Placemaking for Proximal Health primary care as a common good.

Note: In Placemaking for Proximal Health Part I, we focused on principles of Primary Care.
Ever increasing standards for what it means to be healthy consistently drive the evolution of our healthcare models forward. What has not changed, however, is the critical importance of primary care to the health system at large. Primary care services are undoubtedly an essential strategy for combating the innumerable factors impacting our health. It is a “fact that societies that value primary care also tend to value investment in other collective goods, such as social services, safety nets, and other factors that influence population health” (Stange, Miller, Etz, 2023, p. 813). Prioritizing primary care means leveraging social infrastructure as a platform to make preventative health services accessible and conducive to repeated interactions that build trust in primary care providers.

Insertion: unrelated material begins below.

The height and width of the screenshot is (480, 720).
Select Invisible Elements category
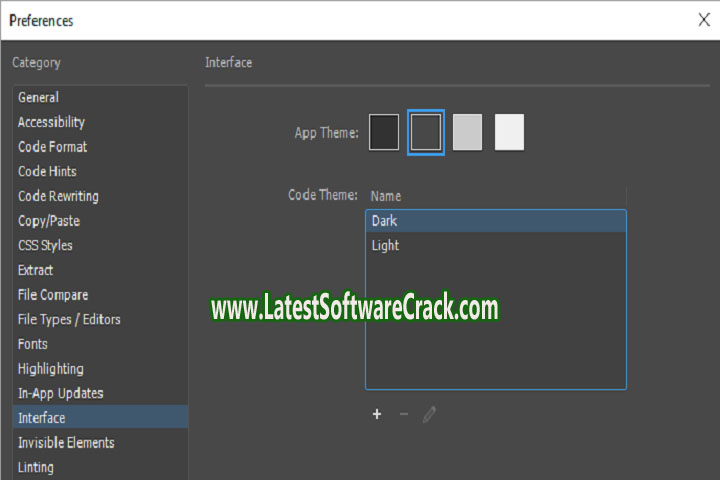pyautogui.click(x=66, y=442)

It is difficult to navigate the modern health system despite the technological advancements of recent years. We often describe the larger health system as complex and fragmented, leaving many frustrated with their healthcare experience. The organization of health systems has undervalued the location of primary care access points within our communities, contributing to physician burnout and an increase in specialized healthcare providers. Ironically, the limited availability of primary care providers in our communities seemingly complicates many individual’s ability to access these specialized providers.
In many cases, finding the right care provider is only half the battle. Today, “80% of U.S. counties are in a healthcare desert,” (Moralez, 2024) a geographic area where there is limited or no access to healthcare. This lack of proximity to healthcare contributes to the limited availability of primary care physicians, especially among rural populations and presents a reality that deserves an innovative response. By leveraging an appreciation for proximal health, communities can begin to mitigate the effects of this barrier by providing social infrastructure that supports primary care services and the relationships they rely on.
ENVISIONING PRIMARY CARE
Understanding health as a synthesis of physical, mental, emotional, spiritual, and environmental factors warrants an expansion of how we envision primary care. The 2021 report “Implementing High-Quality Primary Care: Rebuilding the Foundation of Health Care,” states that “High-quality primary care is the provision of whole-person, integrated, accessible, and equitable health care by interprofessional teams that are accountable for addressing the majority of an individual’s health and wellness needs across settings and through sustained relationships with patients, families, and communities” (Robinson, Meisnere, Philips, et al., 2021). It represents a system that benefits from an effort to reinforce our cultural pursuit of communal well-being through healthy placemaking.
Today, with the ability to receive healthcare both in person and virtually, relationships with primary care physicians can be difficult to maintain. Virtual healthcare models have, in some sense, improved our “proximity” to healthcare providers. Although this approach has improved our access to care, this sort of proximity often lacks familiarity derived from the in-person relationships that are often critical in fostering sustained trust.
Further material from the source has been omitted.